Vincent Message, anatomiste de nos vies
Nous voici en plein mythe d’Orphée. Mathias, le narrateur du troisième roman de Vincent Message, a fait des études de journalisme attiré par « ce dialogue de fantômes qui se regardent à travers les années, qui sont plus ou moins pâles, qui aimeraient tous, on imagine, retrouver des couleurs, mais qui en attendant qu’on vienne redessiner leurs formes, faire entendre la voix qu’ils avaient, les prendre pour sujets involontaires de ces tentatives de résurrection qui ne marchent jamais vraiment, se tiennent là, en grande foule, un peu raides et un peu empruntés, flottant dans la spirale du temps, se tiennent là et se taisent. » Désireux de redonner voix et vie à quelques-uns de ces fantômes du passé, Mathias s’est lancé dans une enquête sur un drame qui eut lieu en juin 2012, quelques années avant sa naissance. Son support, et cela réjouit, n’est ni la télé, ni la radio, internet ou un journal : c’est un livre qu’il écrit, celui-là même qu’on lit. Un livre d’enquêtes fouillées comme on n’en voit plus, étayées de témoignages, de reconstitutions mais aussi d’une nécessaire imagination pour combler les zones d’ombre, l’absence de témoins ou de traces. Mathias s’attache à suivre Cora, jeune maman parisienne qui lorsque le livre commence, revient d’un congé maternité retrouver son poste au siège de la compagnie d’assurances Borélia. Dès la première page, elle est dans le métro, sous terre donc, et on va la suivre de très près durant sa longue descente aux enfers.
Nous voici en plein roman populaire. Mathias, et Vincent Message qui met en place le théâtre d’ombres, annoncent qu’un drame va avoir lieu qu’immanquablement le lecteur se met à imaginer. L’effet d’annonce, renouvelé plusieurs fois, introduit un suspens, une attente et débride l’imagination. Dans l’hyperréalisme du roman, le lecteur imagine tous les scénarios possibles, établit toutes les hypothèses et ne découvrira qu’à la page 393 qu’il n’avait pas pensé à ça. Ou il ne découvrira rien : abasourdi comme s’il avait été changé en statue de sel, il déglutira, s’arrêtera de respirer, pris au piège émotionnel d’une fiction qui aura rendu palpable la violence invisible du réel.
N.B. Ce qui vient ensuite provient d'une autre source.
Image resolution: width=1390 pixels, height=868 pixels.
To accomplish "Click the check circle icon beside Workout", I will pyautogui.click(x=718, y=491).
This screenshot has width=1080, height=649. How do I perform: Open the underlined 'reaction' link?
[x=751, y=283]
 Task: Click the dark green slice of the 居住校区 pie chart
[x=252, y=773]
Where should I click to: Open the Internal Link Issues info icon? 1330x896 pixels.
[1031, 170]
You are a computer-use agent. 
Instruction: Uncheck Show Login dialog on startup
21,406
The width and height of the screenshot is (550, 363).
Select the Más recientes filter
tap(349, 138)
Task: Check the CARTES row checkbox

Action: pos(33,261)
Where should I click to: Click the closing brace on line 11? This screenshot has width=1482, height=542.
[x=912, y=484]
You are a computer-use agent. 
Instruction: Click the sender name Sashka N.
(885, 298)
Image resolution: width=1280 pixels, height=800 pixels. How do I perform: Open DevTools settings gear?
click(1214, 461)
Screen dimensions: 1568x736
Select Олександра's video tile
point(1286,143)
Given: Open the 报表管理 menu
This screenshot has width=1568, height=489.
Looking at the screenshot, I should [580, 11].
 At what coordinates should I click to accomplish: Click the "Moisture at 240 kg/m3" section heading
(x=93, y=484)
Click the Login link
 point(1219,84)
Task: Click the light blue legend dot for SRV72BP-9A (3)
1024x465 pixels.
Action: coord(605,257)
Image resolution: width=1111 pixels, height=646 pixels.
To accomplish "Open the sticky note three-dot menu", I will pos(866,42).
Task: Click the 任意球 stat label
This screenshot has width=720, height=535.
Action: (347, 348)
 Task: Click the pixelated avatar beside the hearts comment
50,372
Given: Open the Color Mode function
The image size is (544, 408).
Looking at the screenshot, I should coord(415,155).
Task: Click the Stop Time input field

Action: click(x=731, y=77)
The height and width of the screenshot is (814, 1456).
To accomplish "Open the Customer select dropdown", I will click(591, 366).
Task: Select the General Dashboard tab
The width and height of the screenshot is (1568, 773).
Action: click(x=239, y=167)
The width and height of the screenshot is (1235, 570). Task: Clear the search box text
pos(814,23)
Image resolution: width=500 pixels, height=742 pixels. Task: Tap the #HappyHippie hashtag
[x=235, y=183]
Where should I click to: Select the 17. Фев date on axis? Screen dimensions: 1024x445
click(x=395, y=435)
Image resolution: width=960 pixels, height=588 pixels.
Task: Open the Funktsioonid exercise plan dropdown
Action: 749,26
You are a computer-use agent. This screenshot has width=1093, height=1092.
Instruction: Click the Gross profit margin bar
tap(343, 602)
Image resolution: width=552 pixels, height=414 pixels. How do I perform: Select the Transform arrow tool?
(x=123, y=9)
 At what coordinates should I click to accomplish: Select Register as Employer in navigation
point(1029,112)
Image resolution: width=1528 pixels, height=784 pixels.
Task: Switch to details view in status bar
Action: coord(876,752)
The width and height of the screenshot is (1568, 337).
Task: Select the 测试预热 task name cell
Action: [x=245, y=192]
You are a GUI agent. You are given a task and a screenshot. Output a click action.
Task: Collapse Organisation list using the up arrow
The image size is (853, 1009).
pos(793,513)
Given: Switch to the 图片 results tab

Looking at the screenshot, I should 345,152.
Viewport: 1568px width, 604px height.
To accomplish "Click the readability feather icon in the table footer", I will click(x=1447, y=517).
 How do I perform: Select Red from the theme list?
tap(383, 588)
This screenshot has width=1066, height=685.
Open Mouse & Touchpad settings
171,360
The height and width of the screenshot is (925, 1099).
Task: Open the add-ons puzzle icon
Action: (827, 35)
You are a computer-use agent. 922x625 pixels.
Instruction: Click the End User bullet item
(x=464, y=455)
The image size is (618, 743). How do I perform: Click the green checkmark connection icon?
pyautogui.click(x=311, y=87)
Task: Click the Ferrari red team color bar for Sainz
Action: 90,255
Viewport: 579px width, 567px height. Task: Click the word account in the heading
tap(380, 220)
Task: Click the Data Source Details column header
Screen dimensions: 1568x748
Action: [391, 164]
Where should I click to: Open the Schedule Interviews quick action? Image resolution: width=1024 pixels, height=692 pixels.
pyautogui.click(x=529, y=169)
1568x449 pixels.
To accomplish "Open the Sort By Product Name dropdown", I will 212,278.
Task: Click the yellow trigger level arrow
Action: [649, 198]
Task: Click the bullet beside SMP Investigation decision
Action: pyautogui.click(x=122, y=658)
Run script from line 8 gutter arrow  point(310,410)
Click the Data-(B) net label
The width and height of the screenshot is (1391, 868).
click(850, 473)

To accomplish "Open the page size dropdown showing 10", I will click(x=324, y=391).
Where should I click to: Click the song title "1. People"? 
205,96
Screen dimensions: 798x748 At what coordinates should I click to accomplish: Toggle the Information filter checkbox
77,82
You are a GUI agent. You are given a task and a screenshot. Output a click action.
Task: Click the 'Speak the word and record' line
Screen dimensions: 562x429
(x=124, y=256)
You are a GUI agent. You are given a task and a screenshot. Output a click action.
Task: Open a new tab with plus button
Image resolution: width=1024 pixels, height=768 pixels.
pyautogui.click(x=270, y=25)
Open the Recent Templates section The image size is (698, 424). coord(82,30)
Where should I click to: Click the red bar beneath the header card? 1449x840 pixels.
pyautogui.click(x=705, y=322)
Nous voici dans un roman historique. Où c’est notre présent qui est étudié, autopsié, décrypté. Une histoire récente pour nous qui formons l’armée de fantômes qu’évoquait Mathias. Une histoire du capitalisme au XXIe siècle : comment celui-ci transforme les sociétés familiales (ce qu’était « Les Prévoyants » avant de devenir Borélia) en broyeuses de vie. Comment la production est supplantée par le marketing, la communication. Comment les ressources humaines finissent par oublier le sens même du mot humain. L’historien n’est pas, ici, un idéologue. Sa façon de décrire de l’intérieur la société où travaille Cora n’est pas guidée par des a priori : pas de gros traits rageurs, pas de caricature, mais tout l’inverse. Si Dieu gît dans les détails, la vérité aussi et Cora dans la spirale impressionne par le soin apporté...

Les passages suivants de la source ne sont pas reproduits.